The Society Hotel Bingen by Waechter Architecture. Photograph by Lara Swimmer.
Project description by Waechter Architecture
The Society Hotel Bingen in Bingen, Washington confronts conflicting contextual drivers, responding with a singular and iconic organization. Located in the Columbia River Gorge - a National Scenic Area - the project’s site is near the waterfront yet separated from it by a series of industrial facilities. Further complicating the hotel’s relationship to the dramatic landscape of the Gorge, the 1 ha (2,57 acre) property is within a residential setting requiring a sensitivity to scale and the privacy of its neighbors. Attempting to maximize the relationship of the hotel to its natural context while buffering its impact on its surroundings, the design explores the concept of the “edited panorama.” Using the massing of the new hotel to edit out the middle ground view, the connection between the foreground hotel courtyard and the background grandeur of the Gorge is heightened and experientially linked.
The client’s program consisted of four distinct, yet related components: the adaptive reuse of a former school, twenty hotel cabins, a covered pathway, and a spa building. Approaching the renovation of the school with a light touch, the primary design intervention became the reorganization of the cabins, pathway, and spa to create a larger figure on the school’s former play fields. In this solution, the individual cabins form a ring that loosely defines the edge of the site. While each living unit is detached on the ground, they are united through a shared roof that cantilevers out to double as a covered walkway and porches for the cabins.
The Society Hotel Bingen by Waechter Architecture. Photograph by Lara Swimmer.
The Society Hotel Bingen by Waechter Architecture. Photograph by Lara Swimmer.

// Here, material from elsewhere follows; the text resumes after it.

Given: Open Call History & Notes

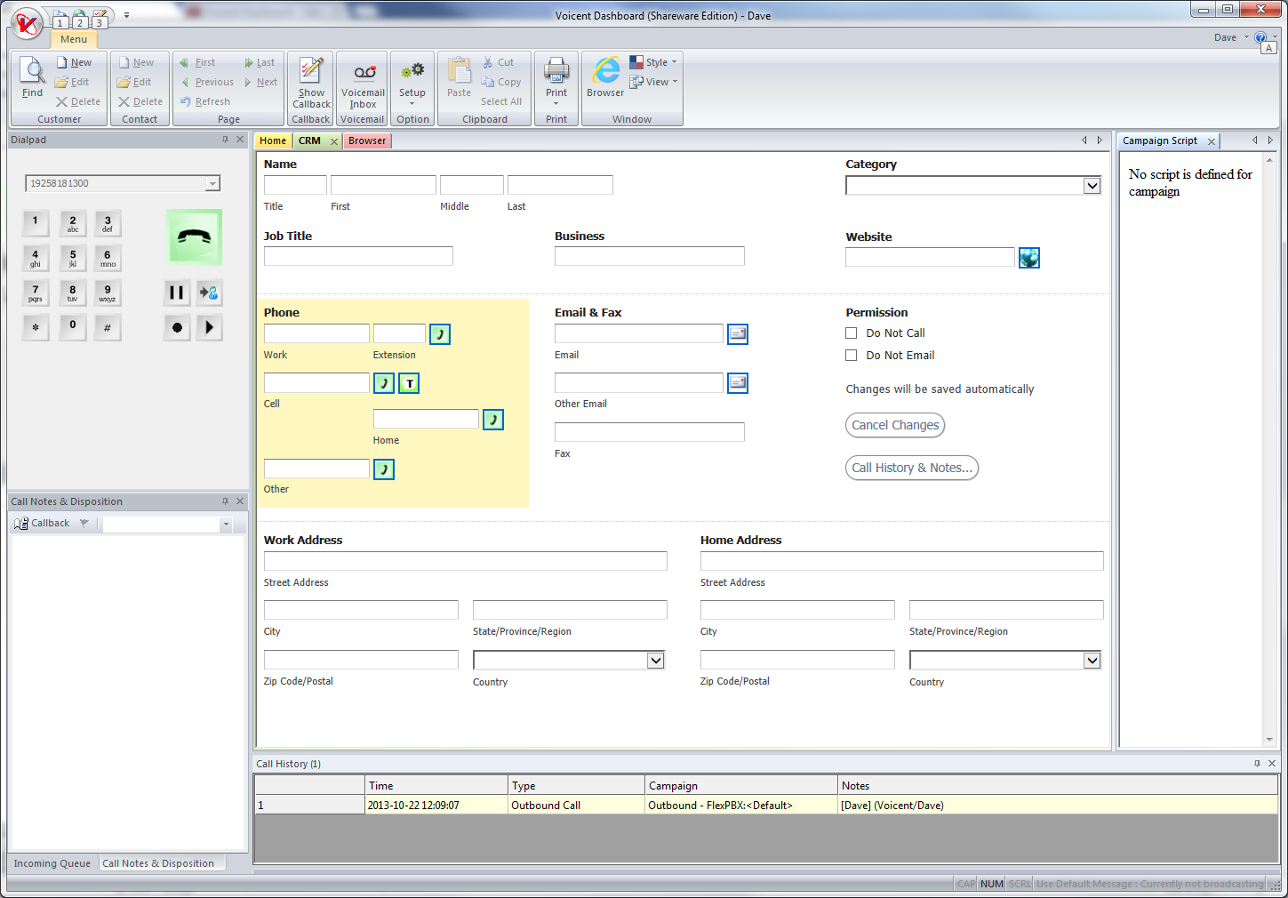Looking at the screenshot, I should pyautogui.click(x=911, y=468).
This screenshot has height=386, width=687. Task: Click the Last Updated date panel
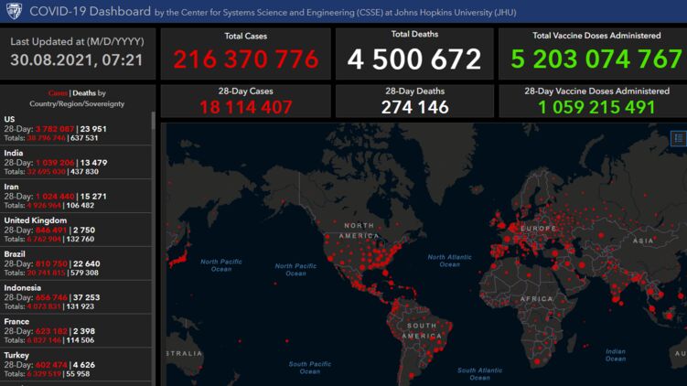tap(77, 53)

Originally built in 1903 and rebuilt in 1937 following a fire, the nearly 90-year-old Bingen Schoolhouse offers 10 private standard rooms and two 24-bed hostels, as well as a library in the reception area, lockers in the hallway and a refurbished gym open to guest use. The floors are all original to the building and a combination of existing or salvaged from the former classrooms to get the entire lobby to match.
The ring of cabins defines a shared courtyard. With its connected roof, this ring acts as a frame, allowing views both between the cabins and upward to the sky and hills. Visitors are presented with a double perspective—the close view of the courtyard’s garden and the far view of the landscape—to provide a sense of retreat, even in a town setting. At the same time, this new perimeter of cabins provides a clear delineation between the neighborhood and hotel, while maintaining a residential scale and avoiding a monolithic barrier between communities.

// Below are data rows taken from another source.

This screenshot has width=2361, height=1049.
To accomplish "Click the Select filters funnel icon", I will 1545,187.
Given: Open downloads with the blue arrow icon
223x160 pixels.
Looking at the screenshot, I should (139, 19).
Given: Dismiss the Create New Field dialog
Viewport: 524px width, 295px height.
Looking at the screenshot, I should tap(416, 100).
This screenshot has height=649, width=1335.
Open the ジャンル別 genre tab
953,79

The Society Hotel Bingen by Waechter Architecture. Photograph by Lara Swimmer.
Within the ring, a community spa building serves as a central gathering space with shared amenities for the hotel’s visitors. The spa maintains the same material palette to the surrounding cabins, yet has a distinctly volumetric form. Avoiding a singular front entrance, the building instead opens onto each side of the ring. On its interior, the structure expands upward to a large skylight, which washes light over a series of pools below. Four large piers shape this collective space, while additionally containing more private areas, including changing rooms, sauna, kitchen, and massage rooms.
Through the strategic placement of elements, the Society Hotel Bingen reconciles the competing needs of site and users. Maximizing views outward, while being respectful neighbors, the design consolidates the disparate programmatic elements into a singular form that both defines an internal community space and embraces its surrounding environment.